++++ Provided data
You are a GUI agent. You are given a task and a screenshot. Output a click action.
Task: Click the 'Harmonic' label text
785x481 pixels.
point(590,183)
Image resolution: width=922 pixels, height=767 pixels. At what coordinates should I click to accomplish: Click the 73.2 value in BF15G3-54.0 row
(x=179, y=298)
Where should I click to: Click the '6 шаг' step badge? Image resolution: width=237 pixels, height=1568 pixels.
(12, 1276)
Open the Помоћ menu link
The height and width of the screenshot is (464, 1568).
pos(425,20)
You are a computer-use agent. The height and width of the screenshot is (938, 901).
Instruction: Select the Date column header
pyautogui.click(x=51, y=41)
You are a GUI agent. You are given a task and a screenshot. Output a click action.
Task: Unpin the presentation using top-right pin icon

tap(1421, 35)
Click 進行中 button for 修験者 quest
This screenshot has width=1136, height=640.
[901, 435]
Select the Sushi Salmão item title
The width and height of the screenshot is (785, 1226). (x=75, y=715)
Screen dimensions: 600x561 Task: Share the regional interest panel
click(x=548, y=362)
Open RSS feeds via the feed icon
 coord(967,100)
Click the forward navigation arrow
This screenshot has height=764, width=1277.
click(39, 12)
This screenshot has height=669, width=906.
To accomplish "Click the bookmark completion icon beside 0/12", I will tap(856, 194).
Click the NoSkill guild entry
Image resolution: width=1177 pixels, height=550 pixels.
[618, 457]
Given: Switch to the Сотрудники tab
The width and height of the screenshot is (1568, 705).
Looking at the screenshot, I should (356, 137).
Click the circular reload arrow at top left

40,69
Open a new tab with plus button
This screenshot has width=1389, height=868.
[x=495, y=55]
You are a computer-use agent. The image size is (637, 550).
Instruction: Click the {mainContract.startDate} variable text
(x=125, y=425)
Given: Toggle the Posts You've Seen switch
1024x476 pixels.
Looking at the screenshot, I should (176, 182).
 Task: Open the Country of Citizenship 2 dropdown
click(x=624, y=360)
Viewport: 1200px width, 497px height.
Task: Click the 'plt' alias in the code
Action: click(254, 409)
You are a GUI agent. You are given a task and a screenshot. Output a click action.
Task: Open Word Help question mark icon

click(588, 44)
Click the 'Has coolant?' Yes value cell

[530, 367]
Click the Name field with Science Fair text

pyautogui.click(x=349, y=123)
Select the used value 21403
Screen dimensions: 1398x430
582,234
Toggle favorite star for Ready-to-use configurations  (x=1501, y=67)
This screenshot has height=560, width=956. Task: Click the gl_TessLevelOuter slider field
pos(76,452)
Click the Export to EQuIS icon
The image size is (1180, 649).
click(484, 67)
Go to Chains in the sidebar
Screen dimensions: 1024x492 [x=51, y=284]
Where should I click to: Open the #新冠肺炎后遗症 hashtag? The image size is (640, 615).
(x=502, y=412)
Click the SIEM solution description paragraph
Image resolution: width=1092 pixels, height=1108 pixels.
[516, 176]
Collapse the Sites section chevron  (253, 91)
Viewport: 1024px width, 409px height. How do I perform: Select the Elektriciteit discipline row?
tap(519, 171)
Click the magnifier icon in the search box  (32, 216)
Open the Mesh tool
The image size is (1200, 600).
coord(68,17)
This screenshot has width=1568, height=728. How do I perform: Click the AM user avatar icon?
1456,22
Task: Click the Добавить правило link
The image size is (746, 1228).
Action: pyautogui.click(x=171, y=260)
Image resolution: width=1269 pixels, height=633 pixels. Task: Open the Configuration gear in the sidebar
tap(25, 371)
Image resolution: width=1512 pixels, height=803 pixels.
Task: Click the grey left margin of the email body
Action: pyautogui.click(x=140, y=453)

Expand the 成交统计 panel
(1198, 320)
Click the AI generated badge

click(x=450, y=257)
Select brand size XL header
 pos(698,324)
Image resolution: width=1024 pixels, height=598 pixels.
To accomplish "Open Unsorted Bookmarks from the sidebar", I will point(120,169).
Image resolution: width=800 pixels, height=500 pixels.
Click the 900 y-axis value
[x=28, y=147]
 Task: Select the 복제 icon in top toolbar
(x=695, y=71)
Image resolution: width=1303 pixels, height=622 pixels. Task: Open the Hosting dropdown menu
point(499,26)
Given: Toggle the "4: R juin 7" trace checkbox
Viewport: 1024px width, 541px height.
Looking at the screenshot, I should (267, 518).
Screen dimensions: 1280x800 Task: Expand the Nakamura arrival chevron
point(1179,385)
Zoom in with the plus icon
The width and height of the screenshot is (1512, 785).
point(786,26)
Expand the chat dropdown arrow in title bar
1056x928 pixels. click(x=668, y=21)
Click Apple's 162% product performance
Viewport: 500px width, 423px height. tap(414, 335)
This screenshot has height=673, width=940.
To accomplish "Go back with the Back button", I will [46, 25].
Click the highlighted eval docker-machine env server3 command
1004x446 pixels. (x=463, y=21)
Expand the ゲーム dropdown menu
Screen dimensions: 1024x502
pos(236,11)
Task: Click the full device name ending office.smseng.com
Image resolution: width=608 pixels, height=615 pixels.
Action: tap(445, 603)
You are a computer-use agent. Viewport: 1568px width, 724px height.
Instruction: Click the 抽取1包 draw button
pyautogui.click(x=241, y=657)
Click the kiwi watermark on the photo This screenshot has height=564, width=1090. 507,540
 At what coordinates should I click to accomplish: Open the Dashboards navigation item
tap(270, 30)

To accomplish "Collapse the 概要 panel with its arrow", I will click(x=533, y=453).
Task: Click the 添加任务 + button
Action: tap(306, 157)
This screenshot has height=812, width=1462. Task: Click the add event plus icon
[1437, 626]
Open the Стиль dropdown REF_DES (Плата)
++++++++
The full set of entries has to be duplicated precisely.

— Finished exercise —
You are a GUI agent. You are given a task and a screenshot. Output a click action.
Task: Click the 'Harmonic' label text
785x481 pixels.
point(590,183)
Image resolution: width=922 pixels, height=767 pixels. At what coordinates should I click to accomplish: Click the 73.2 value in BF15G3-54.0 row
(x=179, y=298)
Where should I click to: Click the '6 шаг' step badge? Image resolution: width=237 pixels, height=1568 pixels.
(12, 1276)
Open the Помоћ menu link
The height and width of the screenshot is (464, 1568).
pos(425,20)
You are a computer-use agent. The height and width of the screenshot is (938, 901).
Instruction: Select the Date column header
pyautogui.click(x=51, y=41)
You are a GUI agent. You are given a task and a screenshot. Output a click action.
Task: Unpin the presentation using top-right pin icon

tap(1421, 35)
Click 進行中 button for 修験者 quest
This screenshot has width=1136, height=640.
[901, 435]
Select the Sushi Salmão item title
The width and height of the screenshot is (785, 1226). (x=75, y=715)
Screen dimensions: 600x561 Task: Share the regional interest panel
click(x=548, y=362)
Open RSS feeds via the feed icon
 coord(967,100)
Click the forward navigation arrow
This screenshot has height=764, width=1277.
click(39, 12)
This screenshot has height=669, width=906.
To accomplish "Click the bookmark completion icon beside 0/12", I will tap(856, 194).
Click the NoSkill guild entry
Image resolution: width=1177 pixels, height=550 pixels.
[618, 457]
Given: Switch to the Сотрудники tab
The width and height of the screenshot is (1568, 705).
Looking at the screenshot, I should (356, 137).
Click the circular reload arrow at top left

40,69
Open a new tab with plus button
This screenshot has width=1389, height=868.
[x=495, y=55]
You are a computer-use agent. The image size is (637, 550).
Instruction: Click the {mainContract.startDate} variable text
(x=125, y=425)
Given: Toggle the Posts You've Seen switch
1024x476 pixels.
Looking at the screenshot, I should (176, 182).
 Task: Open the Country of Citizenship 2 dropdown
click(x=624, y=360)
Viewport: 1200px width, 497px height.
Task: Click the 'plt' alias in the code
Action: click(254, 409)
You are a GUI agent. You are given a task and a screenshot. Output a click action.
Task: Open Word Help question mark icon

click(588, 44)
Click the 'Has coolant?' Yes value cell

[530, 367]
Click the Name field with Science Fair text

pyautogui.click(x=349, y=123)
Select the used value 21403
Screen dimensions: 1398x430
582,234
Toggle favorite star for Ready-to-use configurations  (x=1501, y=67)
This screenshot has height=560, width=956. Task: Click the gl_TessLevelOuter slider field
pos(76,452)
Click the Export to EQuIS icon
The image size is (1180, 649).
click(484, 67)
Go to Chains in the sidebar
Screen dimensions: 1024x492 [x=51, y=284]
Where should I click to: Open the #新冠肺炎后遗症 hashtag? The image size is (640, 615).
(x=502, y=412)
Click the SIEM solution description paragraph
Image resolution: width=1092 pixels, height=1108 pixels.
[516, 176]
Collapse the Sites section chevron  (253, 91)
Viewport: 1024px width, 409px height. How do I perform: Select the Elektriciteit discipline row?
tap(519, 171)
Click the magnifier icon in the search box  (32, 216)
Open the Mesh tool
The image size is (1200, 600).
coord(68,17)
This screenshot has width=1568, height=728. How do I perform: Click the AM user avatar icon?
1456,22
Task: Click the Добавить правило link
The image size is (746, 1228).
Action: pyautogui.click(x=171, y=260)
Image resolution: width=1269 pixels, height=633 pixels. Task: Open the Configuration gear in the sidebar
tap(25, 371)
Image resolution: width=1512 pixels, height=803 pixels.
Task: Click the grey left margin of the email body
Action: pyautogui.click(x=140, y=453)

Expand the 成交统计 panel
(1198, 320)
Click the AI generated badge

click(x=450, y=257)
Select brand size XL header
 pos(698,324)
Image resolution: width=1024 pixels, height=598 pixels.
To accomplish "Open Unsorted Bookmarks from the sidebar", I will point(120,169).
Image resolution: width=800 pixels, height=500 pixels.
Click the 900 y-axis value
[x=28, y=147]
 Task: Select the 복제 icon in top toolbar
(x=695, y=71)
Image resolution: width=1303 pixels, height=622 pixels. Task: Open the Hosting dropdown menu
point(499,26)
Given: Toggle the "4: R juin 7" trace checkbox
Viewport: 1024px width, 541px height.
Looking at the screenshot, I should (267, 518).
Screen dimensions: 1280x800 Task: Expand the Nakamura arrival chevron
point(1179,385)
Zoom in with the plus icon
The width and height of the screenshot is (1512, 785).
point(786,26)
Expand the chat dropdown arrow in title bar
1056x928 pixels. click(x=668, y=21)
Click Apple's 162% product performance
Viewport: 500px width, 423px height. tap(414, 335)
This screenshot has height=673, width=940.
To accomplish "Go back with the Back button", I will [46, 25].
Click the highlighted eval docker-machine env server3 command
1004x446 pixels. (x=463, y=21)
Expand the ゲーム dropdown menu
Screen dimensions: 1024x502
pos(236,11)
Task: Click the full device name ending office.smseng.com
Image resolution: width=608 pixels, height=615 pixels.
Action: tap(445, 603)
You are a computer-use agent. Viewport: 1568px width, 724px height.
Instruction: Click the 抽取1包 draw button
pyautogui.click(x=241, y=657)
Click the kiwi watermark on the photo This screenshot has height=564, width=1090. 507,540
 At what coordinates should I click to accomplish: Open the Dashboards navigation item
tap(270, 30)

To accomplish "Collapse the 概要 panel with its arrow", I will click(x=533, y=453).
Task: Click the 添加任务 + button
Action: tap(306, 157)
This screenshot has height=812, width=1462. Task: Click the add event plus icon
[1437, 626]
Open the Стиль dropdown REF_DES (Плата)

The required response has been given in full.